
   Contrariarmente ao número 1, do artigo artigo 57 (1992), que dispunha a eleição do Presidente da República apenas pelos «cidadãos residentes no território nacional» e o Parlamento por todos os cidadãos angolanos entre os residentes em Angola e no exterior, a CRA de 2010, como acima explicitado, concedia o direito ao voto nas Eleições ditas “Gerais” apenas aos cidadãos angolanos residentes em Angola, cujas excepções aí subjacentes, não tendo sido actuadas (pois, a referida componente não votou sequer nos ciclos eleitorais de 2012 e 2017), não passaram de um mero desejo do constituinte. Em todo o caso, com ou sem restrições legais, os angolanos residentes no exterior não votaram nem 1992, em 2008, em 2012, nem tampouco em 2017. Simplesmente, jamais votaram em ciclo eleitoral algum desde o advento das eleições multipartidárias em 1992!

 Círculo eleitoral nacional e voto da Diáspora Angolama após a revisão da CRA em 2021

   A Lei de Revisão Constitucional, Lei nº18/21, de 16 de Agosto, alterou um total de 30 artigos, dos quais pelo menos três interessam a presente análise: os artigos 107, 143 e o 144.

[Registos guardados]
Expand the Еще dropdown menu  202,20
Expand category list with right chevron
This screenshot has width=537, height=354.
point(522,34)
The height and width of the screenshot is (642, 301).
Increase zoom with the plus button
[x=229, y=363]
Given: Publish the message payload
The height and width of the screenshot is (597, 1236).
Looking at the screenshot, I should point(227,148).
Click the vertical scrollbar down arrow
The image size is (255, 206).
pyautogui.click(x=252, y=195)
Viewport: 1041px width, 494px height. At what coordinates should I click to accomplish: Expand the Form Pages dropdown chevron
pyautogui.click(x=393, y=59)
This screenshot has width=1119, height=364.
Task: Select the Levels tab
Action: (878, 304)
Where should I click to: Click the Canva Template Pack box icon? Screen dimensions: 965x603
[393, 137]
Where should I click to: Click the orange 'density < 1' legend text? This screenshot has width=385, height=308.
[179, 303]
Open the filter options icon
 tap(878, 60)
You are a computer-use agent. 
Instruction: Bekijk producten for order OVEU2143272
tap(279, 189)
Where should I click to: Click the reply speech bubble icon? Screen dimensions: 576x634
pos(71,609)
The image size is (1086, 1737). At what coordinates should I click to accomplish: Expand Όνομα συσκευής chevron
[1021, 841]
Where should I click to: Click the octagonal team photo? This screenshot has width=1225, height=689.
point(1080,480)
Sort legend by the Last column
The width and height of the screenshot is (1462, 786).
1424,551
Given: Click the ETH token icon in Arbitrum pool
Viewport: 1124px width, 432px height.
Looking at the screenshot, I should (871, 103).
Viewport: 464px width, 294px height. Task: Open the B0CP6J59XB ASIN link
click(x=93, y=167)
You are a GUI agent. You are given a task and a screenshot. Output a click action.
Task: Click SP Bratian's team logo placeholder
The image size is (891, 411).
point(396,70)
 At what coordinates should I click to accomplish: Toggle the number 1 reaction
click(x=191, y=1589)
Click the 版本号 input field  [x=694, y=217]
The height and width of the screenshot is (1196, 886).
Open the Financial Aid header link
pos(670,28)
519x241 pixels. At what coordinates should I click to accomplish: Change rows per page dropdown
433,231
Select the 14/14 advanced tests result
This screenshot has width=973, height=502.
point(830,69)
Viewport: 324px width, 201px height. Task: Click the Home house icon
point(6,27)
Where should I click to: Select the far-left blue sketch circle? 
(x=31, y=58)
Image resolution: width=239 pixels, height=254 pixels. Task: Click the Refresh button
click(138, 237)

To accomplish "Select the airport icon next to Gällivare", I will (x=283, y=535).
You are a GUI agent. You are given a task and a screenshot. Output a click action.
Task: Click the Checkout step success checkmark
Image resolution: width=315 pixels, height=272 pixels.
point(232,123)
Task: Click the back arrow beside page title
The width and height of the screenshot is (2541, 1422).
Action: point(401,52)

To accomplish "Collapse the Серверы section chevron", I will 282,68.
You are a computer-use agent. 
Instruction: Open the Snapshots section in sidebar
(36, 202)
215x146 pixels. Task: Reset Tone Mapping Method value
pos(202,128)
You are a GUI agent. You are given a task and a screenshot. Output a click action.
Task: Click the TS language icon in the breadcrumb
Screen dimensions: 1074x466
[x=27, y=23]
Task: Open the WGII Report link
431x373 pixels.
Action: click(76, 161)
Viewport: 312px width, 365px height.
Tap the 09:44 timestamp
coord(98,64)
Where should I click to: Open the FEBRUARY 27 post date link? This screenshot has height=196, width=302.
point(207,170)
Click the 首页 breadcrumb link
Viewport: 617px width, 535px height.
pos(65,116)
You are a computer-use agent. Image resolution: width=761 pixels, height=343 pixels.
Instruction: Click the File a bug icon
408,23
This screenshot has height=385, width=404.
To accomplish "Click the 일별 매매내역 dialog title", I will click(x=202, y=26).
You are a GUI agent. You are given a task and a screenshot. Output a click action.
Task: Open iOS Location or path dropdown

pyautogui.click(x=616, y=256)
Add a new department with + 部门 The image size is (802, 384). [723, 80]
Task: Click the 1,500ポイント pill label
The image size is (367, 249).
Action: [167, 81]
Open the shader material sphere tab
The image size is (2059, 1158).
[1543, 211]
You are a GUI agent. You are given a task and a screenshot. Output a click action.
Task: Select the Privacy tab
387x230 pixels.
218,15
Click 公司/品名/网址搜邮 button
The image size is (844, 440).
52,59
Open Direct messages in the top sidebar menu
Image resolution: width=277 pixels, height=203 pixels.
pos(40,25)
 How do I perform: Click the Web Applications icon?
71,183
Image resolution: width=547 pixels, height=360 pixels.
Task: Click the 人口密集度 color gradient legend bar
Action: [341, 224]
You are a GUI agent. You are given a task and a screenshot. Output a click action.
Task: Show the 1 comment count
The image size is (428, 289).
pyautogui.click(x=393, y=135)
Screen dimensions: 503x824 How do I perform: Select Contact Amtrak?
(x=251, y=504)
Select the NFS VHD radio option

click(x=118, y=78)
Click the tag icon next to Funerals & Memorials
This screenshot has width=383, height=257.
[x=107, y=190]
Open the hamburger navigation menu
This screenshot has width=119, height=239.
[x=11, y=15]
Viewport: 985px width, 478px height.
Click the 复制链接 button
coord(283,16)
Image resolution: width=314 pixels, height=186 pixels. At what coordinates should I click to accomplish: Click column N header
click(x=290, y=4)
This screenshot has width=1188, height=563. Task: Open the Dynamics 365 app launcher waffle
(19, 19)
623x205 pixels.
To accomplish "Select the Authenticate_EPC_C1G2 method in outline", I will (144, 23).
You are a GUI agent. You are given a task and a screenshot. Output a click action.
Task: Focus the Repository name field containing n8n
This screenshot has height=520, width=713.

REQUISITOS DA TAREFA
Cite o documento de origem sobre o voto dos angolanos no exterior, de "Círculo eleitoral nacional" a "143 e o 144.".

RESPOSTA DO EXERCÍCIO
Círculo eleitoral nacional e voto da Diáspora Angolama após a revisão da CRA em 2021

   A Lei de Revisão Constitucional, Lei nº18/21, de 16 de Agosto, alterou um total de 30 artigos, dos quais pelo menos três interessam a presente análise: os artigos 107, 143 e o 144.